The third criterion applicable to time, place and manner restrictions is that regulations “must leave open ample alternatives for communication.” Forsyth County, 505 U.S. at 130, 112 S.Ct. 2395. Several considerations are relevant to this analysis. First, “[a]n alternative is not ample if the speaker is not permitted to reach the intended audience.” Bay Area Peace Navy v. United States, 914 F.2d 1224, 1229 (9th Cir.1990) (internal quotation marks omitted); see also Menotti, 409 F.3d at 1138. Second, if the location of the expressive activity is part of the expressive message, alternative locations may not be adequate. Galvin, 374 F.3d at 756; ACORN, 798 F.2d at 1267 n. 5. Third, we consider the opportunity for spontaneity in determining whether alternatives are ample, particularly for political speech. City of Richmond, 743 F.2d at 1356. Fourth, we consider the cost and convenience of alternatives. City of Ladue v. Gilleo, 512 U.S. 43, 57, 114 S.Ct. 2038, 129 L.Ed.2d 36 (1994).

Data taken from a collection
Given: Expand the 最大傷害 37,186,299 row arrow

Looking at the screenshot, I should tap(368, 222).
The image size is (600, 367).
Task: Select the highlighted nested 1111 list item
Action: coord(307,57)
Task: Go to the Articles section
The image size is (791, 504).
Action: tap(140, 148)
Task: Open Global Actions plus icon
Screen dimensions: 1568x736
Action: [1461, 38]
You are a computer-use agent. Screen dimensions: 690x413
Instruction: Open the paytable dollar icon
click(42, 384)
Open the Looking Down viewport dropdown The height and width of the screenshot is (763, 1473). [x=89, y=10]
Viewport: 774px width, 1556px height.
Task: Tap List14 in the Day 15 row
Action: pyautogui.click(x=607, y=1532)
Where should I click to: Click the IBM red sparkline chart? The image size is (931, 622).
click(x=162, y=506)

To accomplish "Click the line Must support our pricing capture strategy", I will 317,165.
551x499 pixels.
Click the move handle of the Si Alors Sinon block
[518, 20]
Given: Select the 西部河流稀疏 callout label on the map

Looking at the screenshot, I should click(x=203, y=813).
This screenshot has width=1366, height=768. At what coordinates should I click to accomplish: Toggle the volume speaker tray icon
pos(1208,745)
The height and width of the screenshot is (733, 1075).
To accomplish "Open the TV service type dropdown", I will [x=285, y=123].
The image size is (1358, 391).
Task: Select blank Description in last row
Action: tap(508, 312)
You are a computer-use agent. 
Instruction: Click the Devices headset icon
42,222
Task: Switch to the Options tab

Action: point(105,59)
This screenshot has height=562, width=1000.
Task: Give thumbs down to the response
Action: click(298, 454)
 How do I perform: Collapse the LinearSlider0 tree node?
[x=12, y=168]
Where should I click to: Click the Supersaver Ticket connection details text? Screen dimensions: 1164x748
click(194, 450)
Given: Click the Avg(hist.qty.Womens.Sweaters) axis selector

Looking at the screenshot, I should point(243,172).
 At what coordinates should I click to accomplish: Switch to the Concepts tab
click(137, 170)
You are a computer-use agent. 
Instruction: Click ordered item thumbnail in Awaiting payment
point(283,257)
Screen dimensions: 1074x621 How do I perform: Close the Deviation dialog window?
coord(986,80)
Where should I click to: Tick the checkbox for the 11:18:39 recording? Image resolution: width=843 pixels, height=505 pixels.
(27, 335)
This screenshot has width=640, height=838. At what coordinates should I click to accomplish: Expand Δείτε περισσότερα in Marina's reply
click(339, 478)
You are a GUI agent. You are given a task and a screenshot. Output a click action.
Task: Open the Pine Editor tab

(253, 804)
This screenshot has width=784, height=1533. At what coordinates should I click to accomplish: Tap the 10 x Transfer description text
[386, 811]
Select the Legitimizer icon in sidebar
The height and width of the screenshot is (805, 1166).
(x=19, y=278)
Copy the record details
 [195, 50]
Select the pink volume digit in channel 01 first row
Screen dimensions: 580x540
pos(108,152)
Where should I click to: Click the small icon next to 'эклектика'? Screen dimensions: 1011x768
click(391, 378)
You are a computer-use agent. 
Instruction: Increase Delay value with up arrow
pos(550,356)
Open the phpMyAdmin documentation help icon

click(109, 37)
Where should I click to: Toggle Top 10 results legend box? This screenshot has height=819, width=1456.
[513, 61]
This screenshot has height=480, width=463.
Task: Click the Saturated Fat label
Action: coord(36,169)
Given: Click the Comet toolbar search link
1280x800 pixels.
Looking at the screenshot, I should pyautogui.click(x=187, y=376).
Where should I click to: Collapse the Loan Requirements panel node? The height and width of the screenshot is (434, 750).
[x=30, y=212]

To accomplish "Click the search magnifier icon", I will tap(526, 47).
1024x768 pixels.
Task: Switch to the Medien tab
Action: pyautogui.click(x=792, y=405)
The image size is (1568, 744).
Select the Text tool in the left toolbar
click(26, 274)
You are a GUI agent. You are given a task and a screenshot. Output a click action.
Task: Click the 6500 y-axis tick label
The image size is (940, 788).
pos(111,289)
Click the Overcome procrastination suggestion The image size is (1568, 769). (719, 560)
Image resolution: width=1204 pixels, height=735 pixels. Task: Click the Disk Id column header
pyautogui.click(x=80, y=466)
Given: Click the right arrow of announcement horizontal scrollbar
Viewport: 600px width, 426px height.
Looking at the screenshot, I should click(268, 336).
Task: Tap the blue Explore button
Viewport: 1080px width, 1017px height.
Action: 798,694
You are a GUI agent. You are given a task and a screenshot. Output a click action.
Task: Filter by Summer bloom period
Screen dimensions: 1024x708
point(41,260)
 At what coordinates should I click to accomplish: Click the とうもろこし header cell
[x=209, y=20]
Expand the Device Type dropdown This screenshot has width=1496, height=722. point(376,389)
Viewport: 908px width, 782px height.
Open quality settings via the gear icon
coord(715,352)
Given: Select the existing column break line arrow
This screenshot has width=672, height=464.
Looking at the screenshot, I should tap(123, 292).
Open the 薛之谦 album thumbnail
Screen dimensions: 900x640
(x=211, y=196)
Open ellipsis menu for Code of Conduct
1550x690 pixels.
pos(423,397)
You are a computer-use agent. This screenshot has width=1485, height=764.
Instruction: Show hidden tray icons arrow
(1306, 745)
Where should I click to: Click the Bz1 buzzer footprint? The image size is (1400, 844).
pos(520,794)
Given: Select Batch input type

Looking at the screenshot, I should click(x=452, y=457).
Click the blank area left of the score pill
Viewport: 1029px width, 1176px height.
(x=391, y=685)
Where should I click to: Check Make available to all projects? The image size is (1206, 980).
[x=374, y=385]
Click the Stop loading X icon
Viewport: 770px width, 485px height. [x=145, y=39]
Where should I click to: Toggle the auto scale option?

* [Tasks to complete]
A. In the passage on time, place and manner restrictions, translate this sentence into Spanish: "Several considerations are relevant to this analysis."
B. Pick up the passage on time, place and manner restrictions after its last sentence and keep it going.

* [Exercise answers]
A. Varias consideraciones son pertinentes para este análisis.

B.
Finally, the fourth criterion is the prohibition on regulations that confer unbridled discretion on a permitting or licensing official. Shuttlesworth v. City of Birmingham, 394 U.S. 147, 150-51, 89 S.Ct. 935, 22 L.Ed.2d 162 (1969). Regulations must contain “narrow, objective, and definite standards to guide the licensing authority,” id., and must require the official to “provide [an] explanation for his decision,” Forsyth County, 505 U.S. at 133, 112 S.Ct. 2395. The standards must be sufficient to “render [the official’s decision] subject to effective judicial review.” Thomas v. Chi. Park Dist., 534 U.S. 316, 323, 122 S.Ct. 775, 151 L.Ed.2d 783 (2002). This requirement applies to an official’s “authority to condition the permit on any additional terms” not stated in the ordinance. City of Lakewood, 486 U.S. at 772, 108 S.Ct. 2138.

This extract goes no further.